4) The distance needed to bring a truck to a stop varies as the square of its speed. If a truck travels at a speed of 55 mph it needs 79 feet to stop. What is the stopping distance of the truck travelling at 70 mph?
5) A principal of $7000 is invested in an account paying an annual rate of 5%. Find the amount in the account after 5 years if the account is compounded semiannually, quarterly, and monthly.
d = (70/55)^2 * 79 = 128 Ft.
5. P = Po(1+r)^n.
Sem1-annually:
Po = $7,000.
r = (5%/2)/100% = 0.025 = Semi-annual %
rate expressed as a decimal.
n = 2Comp./yr. * 5yrs. = 10 Compounding
periods.
P = 7000 * (1.025)^10 = $8960.59.
Quarterly:
r = (5%/4)/100% = 0.0125 = Quarterly % rate expressed as a decimal.
n = 4comp./yr. * 5yrs. = 20 Compounding
periods.
P = ?.
Monthly:
r = (5%/12)/100% = 0.0042 = Monthly % rate expressed as a decimal.
n = 12comp./yr. * 5yrs. = 60 Compounding
periods.
P = ?.
4) To solve this problem, we can use the relationship between the speed (v) and the stopping distance (d) of the truck, which states that the stopping distance varies as the square of the speed.
We are given that when the truck is traveling at 55 mph, it needs 79 feet to stop. Let's denote this as (v1, d1), where v1 = 55 mph and d1 = 79 feet.
Now, we need to find the stopping distance of the truck when it is traveling at 70 mph. Let's denote this as (v2, d2), where v2 = 70 mph and we need to find d2.

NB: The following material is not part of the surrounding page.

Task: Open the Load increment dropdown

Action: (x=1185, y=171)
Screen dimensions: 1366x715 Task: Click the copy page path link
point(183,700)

Since the stopping distance varies as the square of the speed, we can set up the following equation based on the given information:
(d2 / d1) = (v2^2 / v1^2)
Substituting the given values:
(d2 / 79) = (70^2 / 55^2)
To find d2, we can solve for it algebraically:
d2 = (79 * 70^2) / 55^2
By calculating this expression, we can find the stopping distance of the truck traveling at 70 mph.
5) To calculate the amount in the account after 5 years with different compounding frequencies, we can use the formula for compound interest:
A = P * (1 + r/n)^(nt)
Where:
A = the final amount in the account
P = the principal amount (initial investment)
r = the annual interest rate (as a decimal)
n = the number of times interest is compounded per year
t = the number of years
In this case, the principal amount (P) is $7000, the annual interest rate (r) is 5% (0.05 as a decimal), and the number of years (t) is 5.
We can calculate the amount in the account after 5 years with different compounding frequencies using the following formulas:
For semiannual compounding:
A_semiannual = P * (1 + r/2)^(2*t)
For quarterly compounding:
A_quarterly = P * (1 + r/4)^(4*t)
For monthly compounding:
A_monthly = P * (1 + r/12)^(12*t)
By substituting the given values into each formula and calculating the expressions, we can find the amount in the account after 5 years for each compounding frequency.